Options

"Polynominal to binominal and aggregate behaviour"

frankstylefrankstyle Member Posts: 3 Contributor I
edited June 2019 in Help
Hi everybody, I'm pretty new to RapidMiner, but feel it is a great tool.
I really don't know how to solve a couple of data conversion tasks, I'm sure here there are many experts that can help me :-)

1) how can I create many binominal attributes starting from a polynominal attribute?

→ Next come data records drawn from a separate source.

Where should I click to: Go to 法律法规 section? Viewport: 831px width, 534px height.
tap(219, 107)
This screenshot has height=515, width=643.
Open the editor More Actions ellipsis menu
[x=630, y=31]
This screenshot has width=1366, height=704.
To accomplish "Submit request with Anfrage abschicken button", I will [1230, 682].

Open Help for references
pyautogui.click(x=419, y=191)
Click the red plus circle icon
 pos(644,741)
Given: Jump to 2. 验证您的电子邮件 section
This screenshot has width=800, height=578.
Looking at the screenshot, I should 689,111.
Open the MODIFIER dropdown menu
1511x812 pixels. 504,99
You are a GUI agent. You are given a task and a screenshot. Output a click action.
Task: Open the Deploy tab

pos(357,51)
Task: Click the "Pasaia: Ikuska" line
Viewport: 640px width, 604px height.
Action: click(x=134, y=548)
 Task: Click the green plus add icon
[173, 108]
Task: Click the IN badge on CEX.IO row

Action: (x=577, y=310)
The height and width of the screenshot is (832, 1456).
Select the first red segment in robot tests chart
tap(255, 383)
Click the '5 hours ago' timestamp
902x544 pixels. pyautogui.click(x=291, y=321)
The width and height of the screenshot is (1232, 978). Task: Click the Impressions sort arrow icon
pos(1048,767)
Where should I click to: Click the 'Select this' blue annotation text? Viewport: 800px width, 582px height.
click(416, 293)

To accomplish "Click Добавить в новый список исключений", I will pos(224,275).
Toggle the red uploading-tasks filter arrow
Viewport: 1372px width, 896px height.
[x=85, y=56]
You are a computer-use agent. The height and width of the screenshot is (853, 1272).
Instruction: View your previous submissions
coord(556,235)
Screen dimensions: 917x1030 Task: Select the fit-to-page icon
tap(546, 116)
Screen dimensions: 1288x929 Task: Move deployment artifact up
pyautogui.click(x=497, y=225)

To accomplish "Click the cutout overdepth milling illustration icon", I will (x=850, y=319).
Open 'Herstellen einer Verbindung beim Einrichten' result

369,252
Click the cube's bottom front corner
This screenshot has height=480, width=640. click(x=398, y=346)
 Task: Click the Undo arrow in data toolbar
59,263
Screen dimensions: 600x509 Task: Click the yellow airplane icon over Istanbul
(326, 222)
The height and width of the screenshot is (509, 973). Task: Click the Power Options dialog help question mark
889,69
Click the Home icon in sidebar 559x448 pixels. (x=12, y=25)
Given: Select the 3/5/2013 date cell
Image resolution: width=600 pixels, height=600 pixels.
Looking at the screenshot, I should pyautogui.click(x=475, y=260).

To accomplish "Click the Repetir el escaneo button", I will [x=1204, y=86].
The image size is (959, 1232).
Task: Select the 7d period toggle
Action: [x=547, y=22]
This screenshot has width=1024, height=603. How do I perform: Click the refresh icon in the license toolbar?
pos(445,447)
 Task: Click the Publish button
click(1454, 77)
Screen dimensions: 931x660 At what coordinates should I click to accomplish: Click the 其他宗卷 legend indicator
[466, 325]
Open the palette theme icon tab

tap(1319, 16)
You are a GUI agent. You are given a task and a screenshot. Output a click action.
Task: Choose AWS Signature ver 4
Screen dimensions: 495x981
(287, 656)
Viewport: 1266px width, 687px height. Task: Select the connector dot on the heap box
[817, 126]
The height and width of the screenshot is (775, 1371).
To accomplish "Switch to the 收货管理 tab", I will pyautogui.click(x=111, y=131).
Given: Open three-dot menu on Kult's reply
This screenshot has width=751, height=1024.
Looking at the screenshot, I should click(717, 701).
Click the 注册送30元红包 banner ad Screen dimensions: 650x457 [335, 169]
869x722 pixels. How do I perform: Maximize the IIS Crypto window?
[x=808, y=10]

I mean, I have this attribute:
color
white
orange
black
...and I want to convert it to 3 binominal attributes
white    orange  black
1          0            0
0          1            0
0          0            1

2) next, I love the aggregate operator, but it seems to me it doesn't work like the SQL-one. I.e., in RapidMiner it loses all the attributes it hasn't aggregated or grouped.... how can I get in RapidMiner something like this (silly) SQL statement?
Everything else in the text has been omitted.